→ **PROBLEM REQUIREMENTS**
Transcribe, word for word and without additions, each line below from the one containing "Given: Sort plans by the Name column" through the one containing "Task: Like the comment '我可能太自卑了'", both ends included.

[Stored records]
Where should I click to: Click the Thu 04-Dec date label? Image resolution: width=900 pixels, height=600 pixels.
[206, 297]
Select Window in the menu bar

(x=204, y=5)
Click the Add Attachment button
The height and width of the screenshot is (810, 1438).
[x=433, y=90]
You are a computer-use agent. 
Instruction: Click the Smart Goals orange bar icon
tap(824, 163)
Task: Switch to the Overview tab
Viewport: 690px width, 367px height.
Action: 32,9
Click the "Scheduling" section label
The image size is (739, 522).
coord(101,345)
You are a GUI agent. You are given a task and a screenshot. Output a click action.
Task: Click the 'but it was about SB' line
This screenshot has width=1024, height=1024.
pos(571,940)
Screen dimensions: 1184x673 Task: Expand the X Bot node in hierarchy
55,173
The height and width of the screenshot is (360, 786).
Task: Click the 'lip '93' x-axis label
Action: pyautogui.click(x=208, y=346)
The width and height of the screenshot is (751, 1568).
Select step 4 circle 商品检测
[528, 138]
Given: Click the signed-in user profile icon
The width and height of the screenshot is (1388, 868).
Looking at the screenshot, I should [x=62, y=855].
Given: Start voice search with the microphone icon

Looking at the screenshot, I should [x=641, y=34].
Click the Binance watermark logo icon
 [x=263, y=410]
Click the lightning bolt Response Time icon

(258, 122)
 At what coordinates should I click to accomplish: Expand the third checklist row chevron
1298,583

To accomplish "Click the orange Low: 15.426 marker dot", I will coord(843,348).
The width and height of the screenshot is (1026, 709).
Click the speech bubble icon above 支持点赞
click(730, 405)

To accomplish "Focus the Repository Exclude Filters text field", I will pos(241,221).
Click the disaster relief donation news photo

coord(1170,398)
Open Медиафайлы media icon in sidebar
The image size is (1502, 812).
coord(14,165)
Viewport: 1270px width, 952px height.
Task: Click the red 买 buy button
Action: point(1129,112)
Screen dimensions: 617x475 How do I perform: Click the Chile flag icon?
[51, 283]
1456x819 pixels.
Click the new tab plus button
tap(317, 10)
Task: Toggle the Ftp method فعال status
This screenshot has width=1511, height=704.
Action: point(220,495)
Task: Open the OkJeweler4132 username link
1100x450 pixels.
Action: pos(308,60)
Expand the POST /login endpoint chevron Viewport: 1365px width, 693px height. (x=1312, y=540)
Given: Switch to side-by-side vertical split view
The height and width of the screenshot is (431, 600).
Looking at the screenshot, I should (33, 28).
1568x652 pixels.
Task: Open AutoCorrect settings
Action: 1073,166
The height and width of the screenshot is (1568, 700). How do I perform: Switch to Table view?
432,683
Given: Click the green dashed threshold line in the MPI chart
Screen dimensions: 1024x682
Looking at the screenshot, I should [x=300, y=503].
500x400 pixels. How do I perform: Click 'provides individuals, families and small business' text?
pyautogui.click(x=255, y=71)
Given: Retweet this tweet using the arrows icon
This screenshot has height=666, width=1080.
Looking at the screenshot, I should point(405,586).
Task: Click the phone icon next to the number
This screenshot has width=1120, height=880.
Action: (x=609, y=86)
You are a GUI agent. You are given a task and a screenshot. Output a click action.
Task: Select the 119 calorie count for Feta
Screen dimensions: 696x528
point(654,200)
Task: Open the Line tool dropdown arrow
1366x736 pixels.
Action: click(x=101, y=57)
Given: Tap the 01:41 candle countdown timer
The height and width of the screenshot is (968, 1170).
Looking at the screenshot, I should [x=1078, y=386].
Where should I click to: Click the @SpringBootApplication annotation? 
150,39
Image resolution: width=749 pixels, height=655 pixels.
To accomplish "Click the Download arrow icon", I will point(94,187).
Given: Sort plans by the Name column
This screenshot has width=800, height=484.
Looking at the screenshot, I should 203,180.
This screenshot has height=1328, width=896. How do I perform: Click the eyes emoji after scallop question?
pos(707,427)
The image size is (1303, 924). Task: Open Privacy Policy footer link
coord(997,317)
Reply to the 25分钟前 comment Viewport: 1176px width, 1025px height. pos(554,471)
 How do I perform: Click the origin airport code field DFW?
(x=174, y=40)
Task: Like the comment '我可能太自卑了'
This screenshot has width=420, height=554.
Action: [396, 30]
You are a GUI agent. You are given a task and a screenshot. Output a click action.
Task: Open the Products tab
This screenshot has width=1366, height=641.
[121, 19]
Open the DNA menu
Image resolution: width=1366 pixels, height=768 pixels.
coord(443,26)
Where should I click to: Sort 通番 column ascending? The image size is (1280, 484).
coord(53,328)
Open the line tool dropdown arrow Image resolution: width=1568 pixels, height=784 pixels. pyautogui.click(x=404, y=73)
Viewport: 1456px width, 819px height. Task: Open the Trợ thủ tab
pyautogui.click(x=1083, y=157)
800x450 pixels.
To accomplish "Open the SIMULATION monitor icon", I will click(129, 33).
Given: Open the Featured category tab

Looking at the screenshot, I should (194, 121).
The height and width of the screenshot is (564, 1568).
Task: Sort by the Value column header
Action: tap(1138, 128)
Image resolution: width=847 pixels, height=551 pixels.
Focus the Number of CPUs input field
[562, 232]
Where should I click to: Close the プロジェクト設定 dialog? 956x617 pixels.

→ **THE ANSWER**
Given: Sort plans by the Name column
This screenshot has width=800, height=484.
Looking at the screenshot, I should 203,180.
This screenshot has height=1328, width=896. How do I perform: Click the eyes emoji after scallop question?
pos(707,427)
The image size is (1303, 924). Task: Open Privacy Policy footer link
coord(997,317)
Reply to the 25分钟前 comment Viewport: 1176px width, 1025px height. pos(554,471)
 How do I perform: Click the origin airport code field DFW?
(x=174, y=40)
Task: Like the comment '我可能太自卑了'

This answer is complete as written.